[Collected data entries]
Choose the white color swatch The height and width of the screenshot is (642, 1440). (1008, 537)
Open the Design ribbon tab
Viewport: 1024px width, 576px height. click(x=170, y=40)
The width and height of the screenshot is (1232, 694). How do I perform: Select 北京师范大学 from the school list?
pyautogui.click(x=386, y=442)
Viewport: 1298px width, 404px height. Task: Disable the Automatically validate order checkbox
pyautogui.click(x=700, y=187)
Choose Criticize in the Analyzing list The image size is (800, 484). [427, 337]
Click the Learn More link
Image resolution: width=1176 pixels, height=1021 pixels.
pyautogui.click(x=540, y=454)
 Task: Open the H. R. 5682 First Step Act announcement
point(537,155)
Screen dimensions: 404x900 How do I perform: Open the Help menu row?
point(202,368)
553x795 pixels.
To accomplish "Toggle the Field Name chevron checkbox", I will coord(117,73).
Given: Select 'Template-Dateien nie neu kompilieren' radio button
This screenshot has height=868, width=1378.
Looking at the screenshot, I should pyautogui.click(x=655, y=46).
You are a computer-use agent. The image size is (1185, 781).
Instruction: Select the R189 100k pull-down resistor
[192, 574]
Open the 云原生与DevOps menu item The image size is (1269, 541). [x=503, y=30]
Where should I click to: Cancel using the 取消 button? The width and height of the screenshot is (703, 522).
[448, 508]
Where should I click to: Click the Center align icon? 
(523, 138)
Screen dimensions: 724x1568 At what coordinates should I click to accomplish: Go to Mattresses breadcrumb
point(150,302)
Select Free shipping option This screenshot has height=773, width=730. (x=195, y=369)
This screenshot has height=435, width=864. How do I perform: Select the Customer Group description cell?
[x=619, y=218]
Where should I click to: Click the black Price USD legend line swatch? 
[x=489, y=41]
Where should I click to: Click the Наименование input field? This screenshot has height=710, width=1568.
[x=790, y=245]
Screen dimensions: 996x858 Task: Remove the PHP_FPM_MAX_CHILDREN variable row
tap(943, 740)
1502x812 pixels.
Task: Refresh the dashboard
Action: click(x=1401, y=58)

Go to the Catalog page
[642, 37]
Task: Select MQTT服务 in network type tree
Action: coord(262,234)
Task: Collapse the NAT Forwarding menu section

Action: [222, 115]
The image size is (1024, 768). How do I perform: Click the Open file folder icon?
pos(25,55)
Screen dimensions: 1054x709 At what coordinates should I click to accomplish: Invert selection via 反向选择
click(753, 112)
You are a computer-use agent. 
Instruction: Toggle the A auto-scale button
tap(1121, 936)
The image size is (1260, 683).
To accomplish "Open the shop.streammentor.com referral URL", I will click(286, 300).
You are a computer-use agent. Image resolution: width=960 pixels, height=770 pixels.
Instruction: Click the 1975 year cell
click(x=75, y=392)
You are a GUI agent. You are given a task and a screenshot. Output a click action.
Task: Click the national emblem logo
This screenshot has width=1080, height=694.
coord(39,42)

Activity ▸ Starting with the line that holds "Task: Collapse the" and ending with the line that holds "The image size is (1260, 683).", retype every line in the data above exactly, and nothing else.

Your solution ▸
Task: Collapse the NAT Forwarding menu section

Action: [222, 115]
The image size is (1024, 768). How do I perform: Click the Open file folder icon?
pos(25,55)
Screen dimensions: 1054x709 At what coordinates should I click to accomplish: Invert selection via 反向选择
click(753, 112)
You are a computer-use agent. 
Instruction: Toggle the A auto-scale button
tap(1121, 936)
The image size is (1260, 683).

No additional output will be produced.